Since the Second World War, the international community has sought to prevent the repetition of destructive far-right forces by establishing institutions such as the United Nations and by adopting documents such as the Universal Declaration of Human Rights. Jurisprudence and conventions directly prohibit far-right speech and expression. Nevertheless, recently, violent far-right entities, such as Golden Dawn of Greece, have received unprecedented electoral support, xenophobic parties have done spectacularly well in elections; and countries such as Hungary and Poland are being led by right-wing populists who are bringing constitutional upheaval and violating basic elements of doctrines such as the rule of law.

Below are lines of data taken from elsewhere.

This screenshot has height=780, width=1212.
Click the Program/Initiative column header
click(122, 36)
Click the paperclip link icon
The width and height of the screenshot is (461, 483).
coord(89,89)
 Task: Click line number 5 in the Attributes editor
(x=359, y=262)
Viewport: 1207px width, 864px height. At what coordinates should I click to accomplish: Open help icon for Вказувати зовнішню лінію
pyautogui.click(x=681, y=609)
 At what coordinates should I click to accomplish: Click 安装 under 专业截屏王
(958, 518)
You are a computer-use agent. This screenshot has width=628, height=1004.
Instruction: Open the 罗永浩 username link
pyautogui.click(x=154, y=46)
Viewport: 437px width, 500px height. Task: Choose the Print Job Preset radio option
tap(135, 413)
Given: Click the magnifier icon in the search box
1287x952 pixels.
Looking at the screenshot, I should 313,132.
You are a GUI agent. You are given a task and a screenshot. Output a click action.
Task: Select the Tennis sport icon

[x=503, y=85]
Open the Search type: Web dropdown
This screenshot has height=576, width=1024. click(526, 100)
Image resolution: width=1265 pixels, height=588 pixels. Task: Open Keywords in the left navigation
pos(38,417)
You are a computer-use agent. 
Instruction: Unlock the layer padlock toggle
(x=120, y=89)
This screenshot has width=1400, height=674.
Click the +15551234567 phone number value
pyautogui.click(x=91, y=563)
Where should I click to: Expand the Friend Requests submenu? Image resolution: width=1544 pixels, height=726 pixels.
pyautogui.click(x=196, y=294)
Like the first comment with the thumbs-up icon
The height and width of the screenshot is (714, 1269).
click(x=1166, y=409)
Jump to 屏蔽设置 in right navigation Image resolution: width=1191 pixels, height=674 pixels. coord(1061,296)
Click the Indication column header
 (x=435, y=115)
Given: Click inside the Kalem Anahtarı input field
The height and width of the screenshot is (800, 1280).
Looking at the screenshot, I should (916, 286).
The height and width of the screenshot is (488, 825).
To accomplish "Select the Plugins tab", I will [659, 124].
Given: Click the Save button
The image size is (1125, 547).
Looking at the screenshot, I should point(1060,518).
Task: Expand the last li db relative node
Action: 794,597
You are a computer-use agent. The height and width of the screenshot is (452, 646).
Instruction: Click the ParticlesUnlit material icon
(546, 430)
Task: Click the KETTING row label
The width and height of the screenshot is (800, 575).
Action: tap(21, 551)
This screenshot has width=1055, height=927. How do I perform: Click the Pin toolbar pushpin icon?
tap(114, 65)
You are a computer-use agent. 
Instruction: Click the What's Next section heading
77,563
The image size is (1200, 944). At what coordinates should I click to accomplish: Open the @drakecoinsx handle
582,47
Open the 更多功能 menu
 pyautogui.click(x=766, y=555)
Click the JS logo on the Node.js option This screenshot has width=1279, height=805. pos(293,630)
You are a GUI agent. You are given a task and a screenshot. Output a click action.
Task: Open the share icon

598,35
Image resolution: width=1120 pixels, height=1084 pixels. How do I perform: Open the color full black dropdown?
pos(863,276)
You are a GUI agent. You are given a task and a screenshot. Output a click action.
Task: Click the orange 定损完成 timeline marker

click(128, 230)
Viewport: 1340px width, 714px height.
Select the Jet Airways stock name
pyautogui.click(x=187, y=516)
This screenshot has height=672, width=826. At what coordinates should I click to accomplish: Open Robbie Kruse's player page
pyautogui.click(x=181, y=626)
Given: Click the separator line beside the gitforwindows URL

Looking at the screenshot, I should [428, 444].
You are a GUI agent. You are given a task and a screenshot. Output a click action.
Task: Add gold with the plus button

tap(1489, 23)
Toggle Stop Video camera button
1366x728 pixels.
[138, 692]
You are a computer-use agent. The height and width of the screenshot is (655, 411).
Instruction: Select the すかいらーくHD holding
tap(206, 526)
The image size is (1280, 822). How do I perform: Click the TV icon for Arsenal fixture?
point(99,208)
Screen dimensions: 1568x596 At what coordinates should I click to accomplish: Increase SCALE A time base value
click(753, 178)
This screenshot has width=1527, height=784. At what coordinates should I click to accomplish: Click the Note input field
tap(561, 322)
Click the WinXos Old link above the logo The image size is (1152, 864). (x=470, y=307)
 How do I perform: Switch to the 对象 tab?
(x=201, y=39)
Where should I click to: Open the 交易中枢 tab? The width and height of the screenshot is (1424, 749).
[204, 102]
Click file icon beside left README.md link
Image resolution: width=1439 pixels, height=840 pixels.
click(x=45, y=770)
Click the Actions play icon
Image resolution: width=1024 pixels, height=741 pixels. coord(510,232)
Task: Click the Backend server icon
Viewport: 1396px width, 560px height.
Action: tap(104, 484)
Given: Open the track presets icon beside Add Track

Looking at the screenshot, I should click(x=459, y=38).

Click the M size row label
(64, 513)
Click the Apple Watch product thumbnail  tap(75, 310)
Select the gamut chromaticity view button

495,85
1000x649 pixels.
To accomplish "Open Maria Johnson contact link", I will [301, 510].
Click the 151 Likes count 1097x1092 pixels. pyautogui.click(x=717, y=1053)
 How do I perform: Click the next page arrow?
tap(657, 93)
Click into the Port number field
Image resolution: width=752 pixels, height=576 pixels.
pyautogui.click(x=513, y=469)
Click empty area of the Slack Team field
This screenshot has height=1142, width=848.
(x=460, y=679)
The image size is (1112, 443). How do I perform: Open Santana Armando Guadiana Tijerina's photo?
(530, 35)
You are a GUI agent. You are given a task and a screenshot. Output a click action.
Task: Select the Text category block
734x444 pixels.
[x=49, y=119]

In light of this current reality, this book critically assesses the international and European tools available for States to regulate the far-right. It conducts the analysis through a militant democracy lens. This doctrine has been considered in several arenas as a concept more generally; in the sphere of the European Convention on Human Rights; in relation to particular freedoms, such as that of association; and as a tool for challenging the far-right movement through the spectrum of political science. However, this doctrine has not yet been applied within a legal assessment of challenging the far-right as a single entity. After analysing the aims, objectives, scope and possibility of shortcomings in international and European law, the book looks at what state obligations arise from these laws. It then assesses how freedom of opinion and expression, freedom of association and freedom of assembly are provided for in international and European law and explores what limitation grounds exist which are directly relevant to the regulation of the far-right.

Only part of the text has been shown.